GoranSMilovanovic lowered the priority of this task from High to Normal.May 27 2019, 11:10 AM
GoranSMilovanovic added a comment.EditedMay 31 2019, 11:12 AM
  • WDCM Geo is back on updates, re-designed, fully client-side dependent, and does not rely on the wdcm_maintable anymore (see T214586):

http://wmdeanalytics.wmflabs.org/WDCM_GeoDashboard/

  • Next step: do the same for the WDCM Biases dashboard.
GoranSMilovanovic added a comment.EditedJun 7 2019, 6:37 PM

@RazShuty @Lea_Lacroix_WMDE

  • The WDCM Biases Dashboard's back-end has to switch to Apache Spark;
  • it maintains large data sets, depends upon WDQS heavily by sending queries that time-out every now and then; beyond that,
  • it relies on geo-coordinates which, when fetched together with items from WDQS, produce long vectors that cannot be converted from raw to character() in R (and which then need to be parsed by {jsonlite} into readable data.frame types for processing).

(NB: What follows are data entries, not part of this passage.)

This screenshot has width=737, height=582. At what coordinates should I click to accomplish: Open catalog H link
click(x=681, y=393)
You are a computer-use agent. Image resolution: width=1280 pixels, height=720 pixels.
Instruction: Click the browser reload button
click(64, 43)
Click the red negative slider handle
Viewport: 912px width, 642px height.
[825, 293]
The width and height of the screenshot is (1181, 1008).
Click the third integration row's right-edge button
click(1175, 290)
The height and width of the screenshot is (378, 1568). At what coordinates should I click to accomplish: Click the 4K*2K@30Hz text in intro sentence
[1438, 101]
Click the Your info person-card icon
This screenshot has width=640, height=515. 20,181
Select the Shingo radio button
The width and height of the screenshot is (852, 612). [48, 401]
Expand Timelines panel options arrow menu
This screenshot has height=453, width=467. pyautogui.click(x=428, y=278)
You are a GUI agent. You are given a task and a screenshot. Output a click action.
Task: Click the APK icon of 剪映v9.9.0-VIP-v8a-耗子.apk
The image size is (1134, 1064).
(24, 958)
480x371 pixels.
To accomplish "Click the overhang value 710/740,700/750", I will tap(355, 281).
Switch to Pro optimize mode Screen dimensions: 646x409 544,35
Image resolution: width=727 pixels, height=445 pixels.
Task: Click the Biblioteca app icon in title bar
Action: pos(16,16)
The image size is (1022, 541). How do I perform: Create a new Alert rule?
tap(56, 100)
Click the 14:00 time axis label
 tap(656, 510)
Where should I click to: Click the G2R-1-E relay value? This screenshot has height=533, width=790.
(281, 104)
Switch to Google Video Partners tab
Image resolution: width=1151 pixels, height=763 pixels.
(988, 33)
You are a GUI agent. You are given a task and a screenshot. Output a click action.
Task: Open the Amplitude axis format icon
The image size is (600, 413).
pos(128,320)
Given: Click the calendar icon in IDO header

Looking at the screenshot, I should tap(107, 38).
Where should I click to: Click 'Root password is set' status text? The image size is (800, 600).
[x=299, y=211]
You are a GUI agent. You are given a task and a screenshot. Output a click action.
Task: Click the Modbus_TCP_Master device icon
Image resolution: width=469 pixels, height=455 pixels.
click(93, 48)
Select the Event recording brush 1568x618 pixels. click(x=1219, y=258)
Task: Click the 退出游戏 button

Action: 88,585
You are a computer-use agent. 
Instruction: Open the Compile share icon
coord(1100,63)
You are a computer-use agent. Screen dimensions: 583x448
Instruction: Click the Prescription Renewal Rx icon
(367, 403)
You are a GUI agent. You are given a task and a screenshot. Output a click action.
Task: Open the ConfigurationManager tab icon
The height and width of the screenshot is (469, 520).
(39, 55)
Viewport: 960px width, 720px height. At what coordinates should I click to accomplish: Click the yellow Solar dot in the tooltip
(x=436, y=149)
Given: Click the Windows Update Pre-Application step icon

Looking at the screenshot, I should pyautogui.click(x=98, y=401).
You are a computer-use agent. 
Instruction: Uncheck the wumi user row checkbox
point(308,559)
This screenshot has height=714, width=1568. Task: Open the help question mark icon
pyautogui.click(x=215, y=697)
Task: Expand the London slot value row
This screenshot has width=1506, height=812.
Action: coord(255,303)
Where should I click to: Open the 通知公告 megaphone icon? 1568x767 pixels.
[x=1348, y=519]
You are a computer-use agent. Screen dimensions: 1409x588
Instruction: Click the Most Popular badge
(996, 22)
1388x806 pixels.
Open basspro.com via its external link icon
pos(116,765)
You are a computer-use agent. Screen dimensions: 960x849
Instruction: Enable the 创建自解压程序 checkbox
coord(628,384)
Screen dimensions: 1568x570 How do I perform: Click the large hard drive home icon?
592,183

We will deal with this dashboard once and for all.
@Lea_Lacroix_WMDE I know we said this dashboard is on maintenance only, but this is exactly it: if the changes do not take place, it will never update again.

  • Pyspark ETL procedures for WDCM Biases completed;
  • next step: re-factor R code to work with Spark outputs.

@Lea_WMDE

  • archive the Advanced Search Extension dashboard (tracking).
  • Goodbye Advanced Search Extension dashboard :(

@RazShuty @Lea_Lacroix_WMDE

The WDCM Biases dashboard is now back on updates:

  • it will be update once monthly, and
  • it's update is dependent upon the most recent version of the WD dump copy in hdfs (see T209655);
  • the dashboard is now fully client-side dependent,
  • and because it now uses Spark as its ETL back-end we can finally remove
  • the huge wdcm_maintable from HDFS that previously supported our ETL procedures for the WDCM system (Hive; see T214586).

@Lea_Lacroix_WMDE This is the only WDCM dashboard whose design is not consistent with others, take a look under "Wikidata Concepts Monitor" on the WMDE Analytics Portal.
I did not invest any work into its re-design since the decision was to keep the dashboard on maintenance only. However, for reasons of consistency, I think it should be done. Please let me know if you agree.